Dia, jika bersumpah demi Allah pasti terkabul. Pada
hari kiamat nanti ketika semua ahli ibadah dipanggil disuruh masuk
surga, dia justru dipanggil agar berhenti dahulu dan disuruh memberi
syafa’at, ternyata Allah memberi izin dia untuk memberi syafa’at
sejumlah qobilah Robi’ah dan qobilah Mudhor, semua dimasukkan surga tak
ada yang ketinggalan karenanya.
Dia adalah “Uwais al-Qarni”. Ia tak
dikenal banyak orang dan juga miskin, banyak orang suka menertawakan,
mengolok-olok, dan menuduhnya sebagai tukang membujuk, tukang mencuri
serta berbagai macam umpatan dan penghinaan lainnya. Seorang fuqoha’
negeri Kuffah, karena ingin duduk dengannya, memberinya hadiah dua helai
pakaian, tapi tak berhasil dengan baik, karena hadiah pakaian tadi
diterima lalu dikembalikan lagi olehnya seraya berkata :“Aku khawatir,
nanti sebagian orang menuduh aku, dari mana kamu dapatkan pakaian itu,
kalau tidak dari membujuk pasti dari mencuri”. Pemuda dari Yaman ini
telah lama menjadi yatim, tak punya sanak famili kecuali hanya ibunya
yang telah tua renta dan lumpuh. Hanya penglihatan kabur yang masih
tersisa.
Untuk mencukupi kehidupannya sehari-hari, Uwais bekerja sebagai
penggembala kambing. Upah yang diterimanya hanya cukup untuk sekedar
menopang kesehariannya bersama Sang ibu, bila ada kelebihan, ia
pergunakan untuk membantu tetangganya yang hidup miskin dan serba
kekurangan seperti keadaannya. Kesibukannya sebagai penggembala domba dan
merawat ibunya yang lumpuh dan buta, tidak mempengaruhi kegigihan
ibadahnya, ia tetap melakukan puasa di siang hari dan bermunajat di
malam harinya Uwais al-Qarni telah memeluk Islam pada masa negeri Yaman
mendengar seruan Nabi Muhammad SAW. yang telah mengetuk pintu hati
mereka untuk menyembah Allah, Tuhan Yang Maha Esa, yang tak ada sekutu
bagi-Nya.
Islam mendidik setiap pemeluknya agar berakhlak luhur.

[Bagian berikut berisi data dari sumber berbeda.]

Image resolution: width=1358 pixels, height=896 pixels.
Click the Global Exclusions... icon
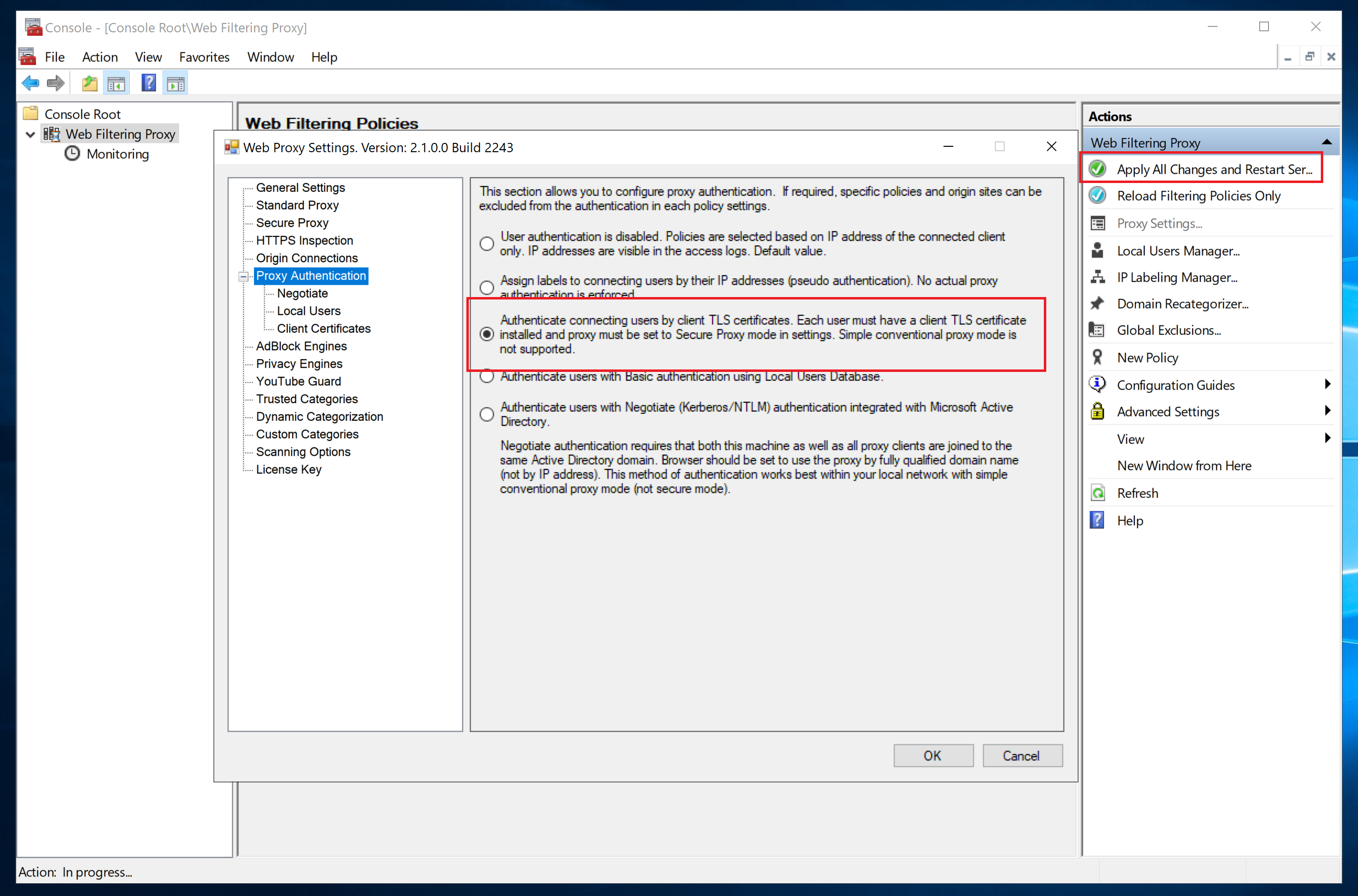1098,330
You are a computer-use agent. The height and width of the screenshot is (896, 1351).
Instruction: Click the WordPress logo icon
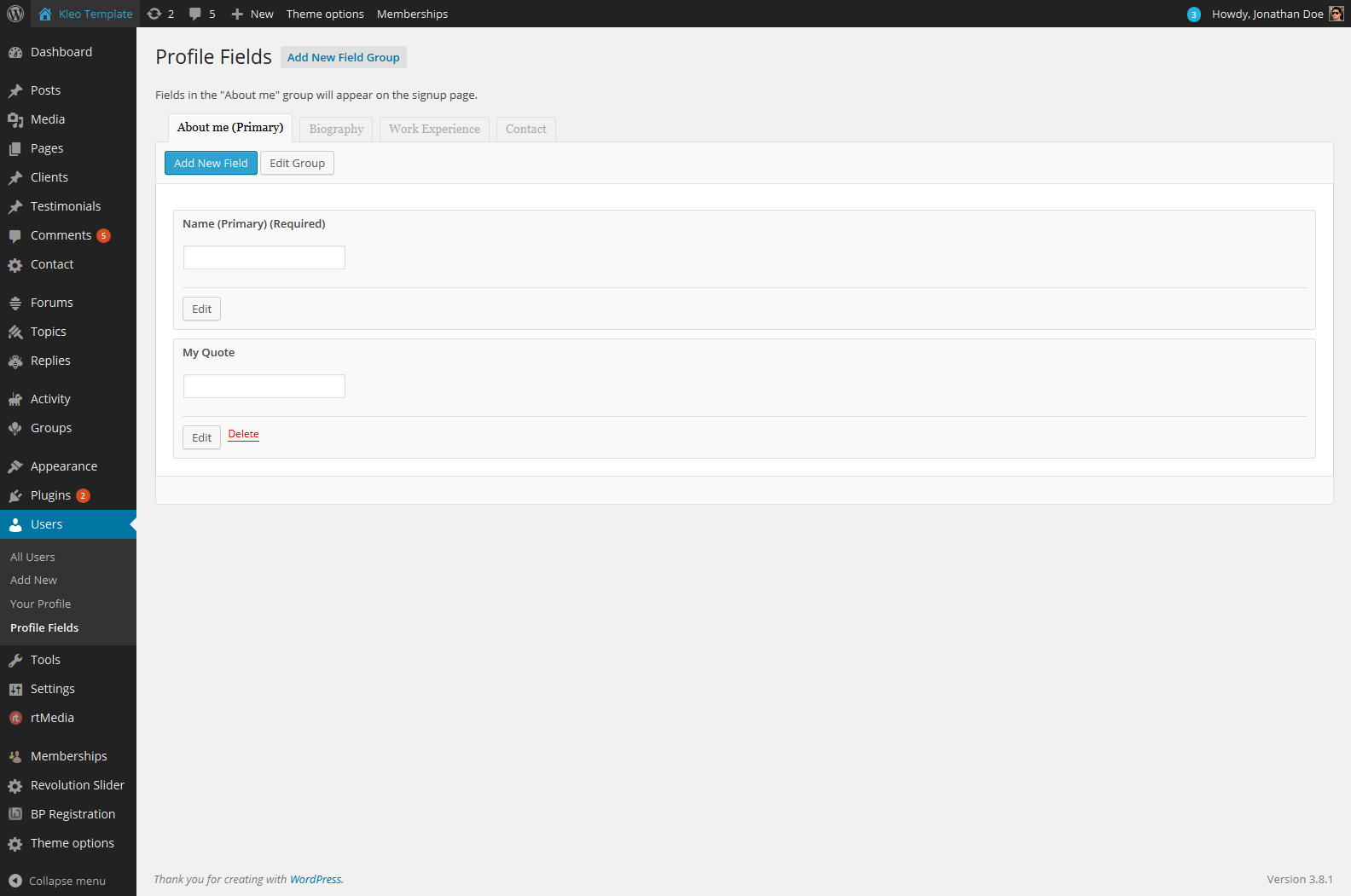(15, 14)
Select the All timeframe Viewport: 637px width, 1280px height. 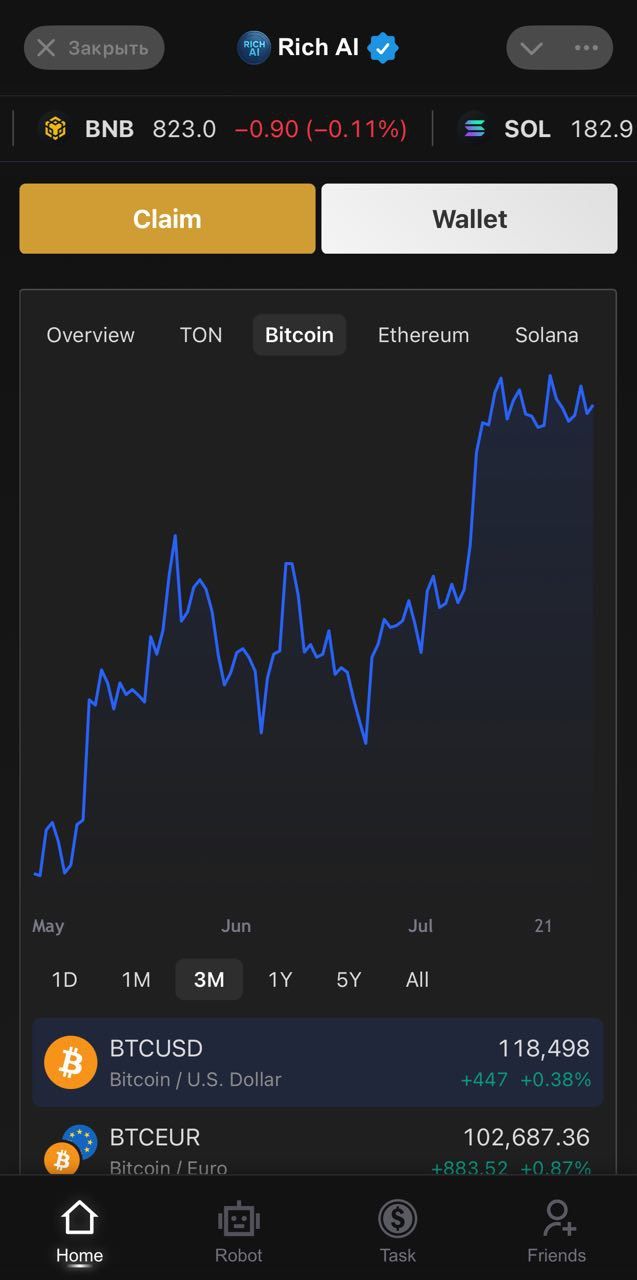pyautogui.click(x=417, y=979)
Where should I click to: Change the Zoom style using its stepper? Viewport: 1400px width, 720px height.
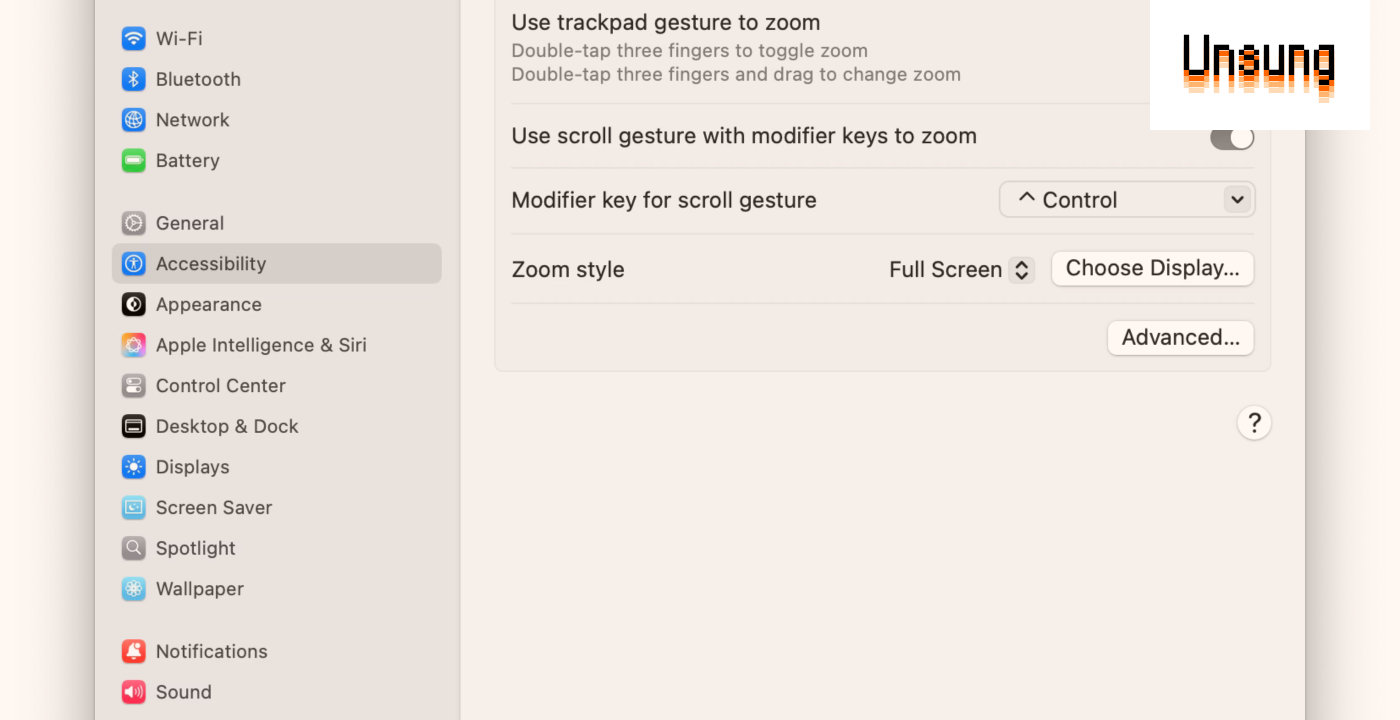tap(1021, 268)
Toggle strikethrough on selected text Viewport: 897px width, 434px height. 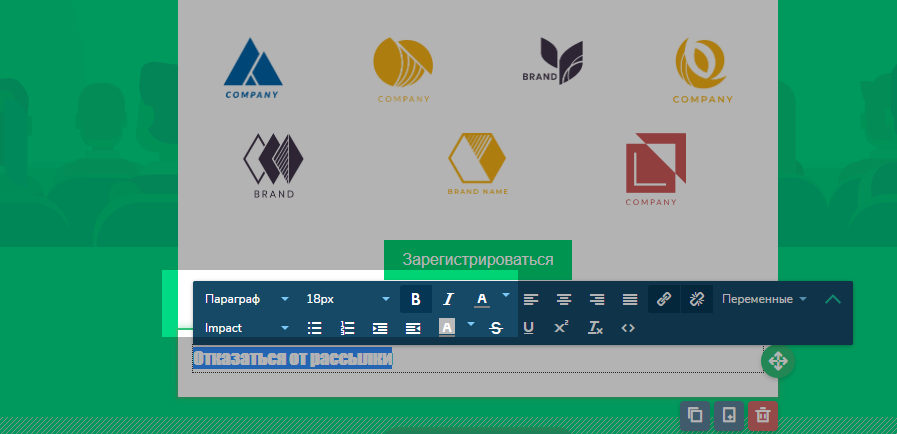(x=496, y=327)
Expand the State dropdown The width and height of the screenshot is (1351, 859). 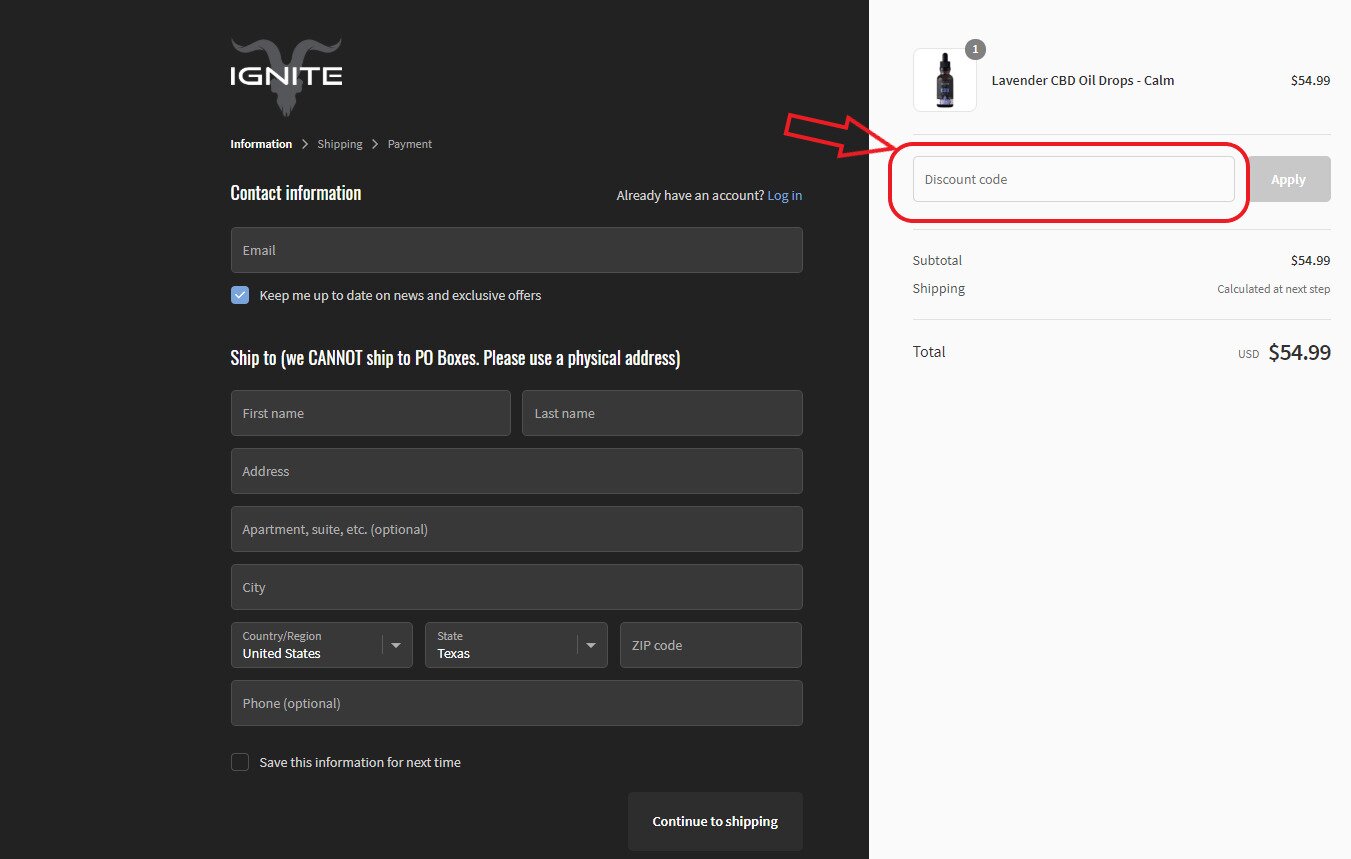click(515, 645)
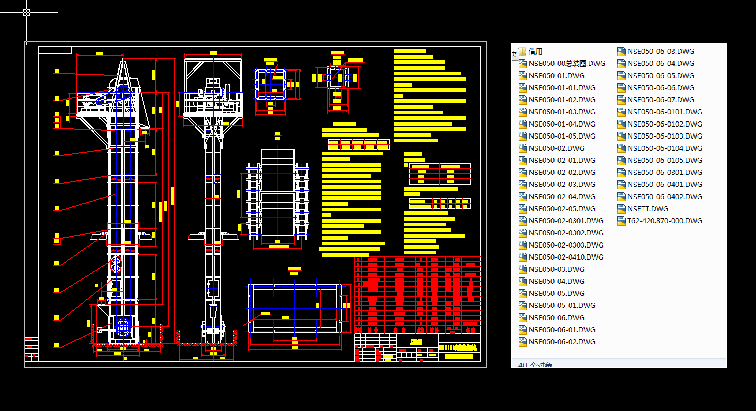Select the NSE050-00 总装图 DWG file icon

tap(521, 63)
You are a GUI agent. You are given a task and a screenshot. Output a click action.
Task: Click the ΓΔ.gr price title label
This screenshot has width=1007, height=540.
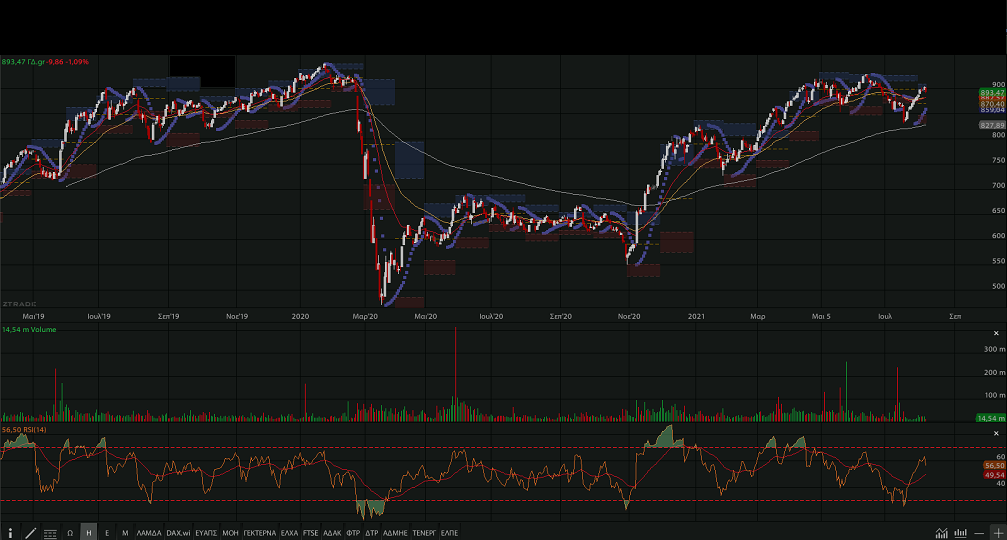[x=45, y=61]
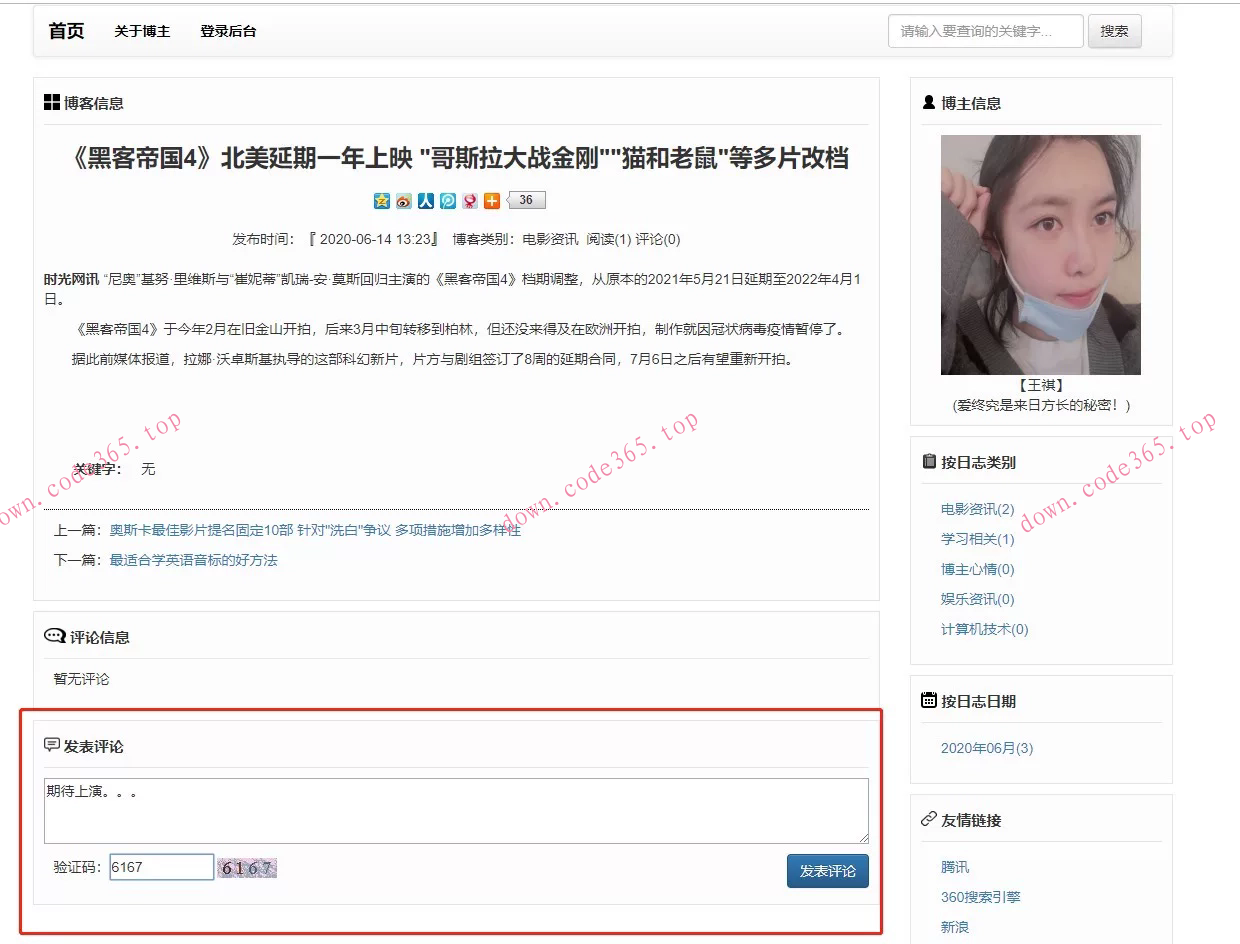Image resolution: width=1240 pixels, height=944 pixels.
Task: Click the captcha code input field
Action: click(160, 866)
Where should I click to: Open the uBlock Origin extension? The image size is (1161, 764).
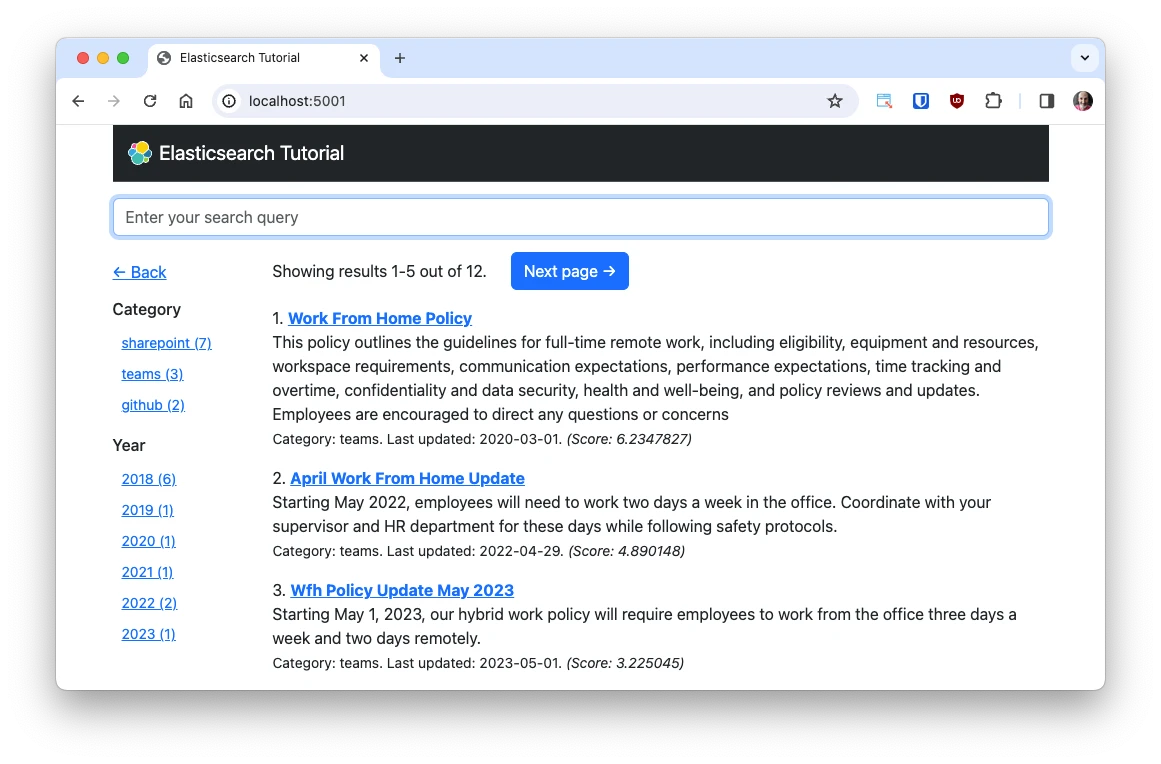(957, 100)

Peraturan-peraturan yang terdapat di dalamnya sangat menarik hati Uwais,
sehingga setelah seruan Islam datang di negeri Yaman, ia segera
memeluknya, karena selama ini hati Uwais selalu merindukan datangnya
kebenaran. Banyak tetangganya yang telah memeluk Islam, pergi ke Madinah
untuk mendengarkan ajaran Nabi Muhammad SAW secara langsung.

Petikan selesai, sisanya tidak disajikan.